The Last Revelation of Gla’aki by Ramsey Campbell (2013): Academic librarian Leonard Fairman travels to the small English coastal town of Gulshaw to collect the rarest set of books in the world — a complete set of The Revelations of Gla’aki, a mystic narrative thought to have been lost. The curiously…puffy townspeople are fairly cheery and helpful, but they will lead Fairman on something of a tour of the town in order to retrieve each volume from a different townsperson.
The precocious Campbell’s first published volume, The Inhabitant of the Lake, came out from Arkham House in 1964, when he was 18. Nearly 50 years later, he returns to Gla’aki, one of the Lovecraftian entities introduced in that book and mentioned in many of his stories and novels over the years.
While Gulshaw is a Town With A Secret, one of the most venerable of horror tropes, it’s the sort of weird town that happily welcomes the outsider. Welcomes him so much that everyone he meets seems to know his name and his mission. The food must be good in Gulshaw because everyone seems to have developed a weight problem. But everything Fairman eats has an odd sort of consistency. It’s not often that mouthfeel comes into a horror story.
The horror here builds gradually — like the attentions of the town itself, to quote a Stephen King title, it grows on you. And in you. There are echoes of H.P. Lovecraft’s “The Shadow Over Innsmouth” here, but as noted above, the people of Gulshaw aren’t inimical to visitors. Indeed, they’re very friendly to everyone who visits. There’s so much more to see in Gulshaw, you see. Or sea. Recommended.
The Pretence by Ramsey Campbell (2013): According to a New Age cult dubbed ‘The Finalists,’ tonight is the last night of the world. But that won’t stop Paul Slater from flying home from his ailing mother’s rest home to see wife Melanie and children Amy and Tom. And the world isn’t going to end just because a cult says it is. And Paul does make it home.

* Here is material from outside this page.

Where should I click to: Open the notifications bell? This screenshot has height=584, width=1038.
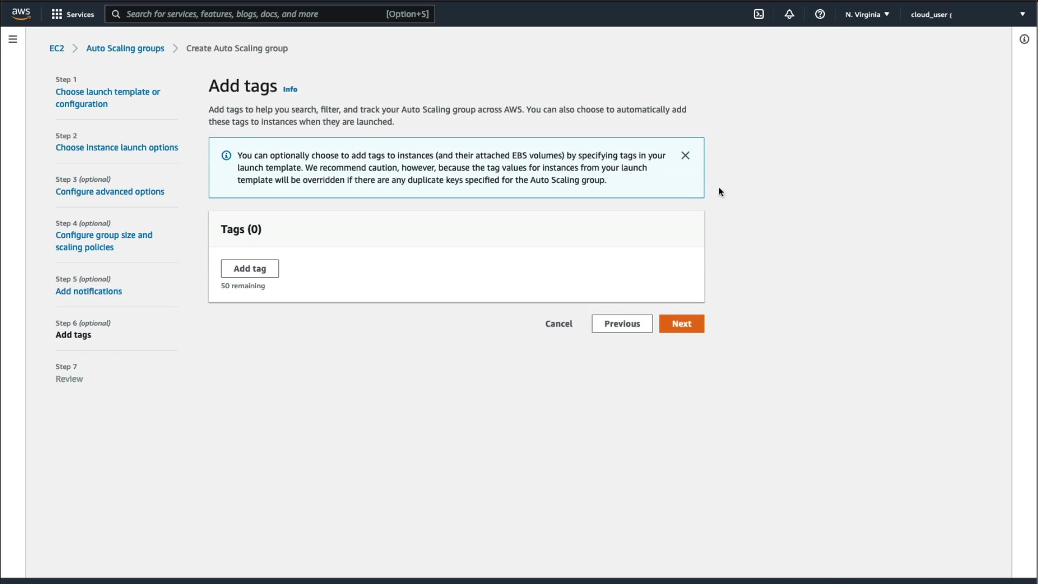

While the philosophical backbone of this novella is the nature of belief, it’s the increasingly fragile and desperate hold Paul Slater has on his family life that supplies the emotional engine of the whole thing. There are explanations for what happens as the story proceeds, but none of them could be considered authoritative.
The enigmatic nature of the narrative echoes some of Robert Aickman’s more mysterious stories, though with some decidedly contemporary imagery. Cell phones and texting assume a great amount of importance as the novella proceeds; so too do Slater’s musings on the nature of digital information as a reduction of the mediated universe to a fragile and infinitely malleable storm of bits. Love may keep a person grounded, but what happens when the idea of ground gives way? Recommended.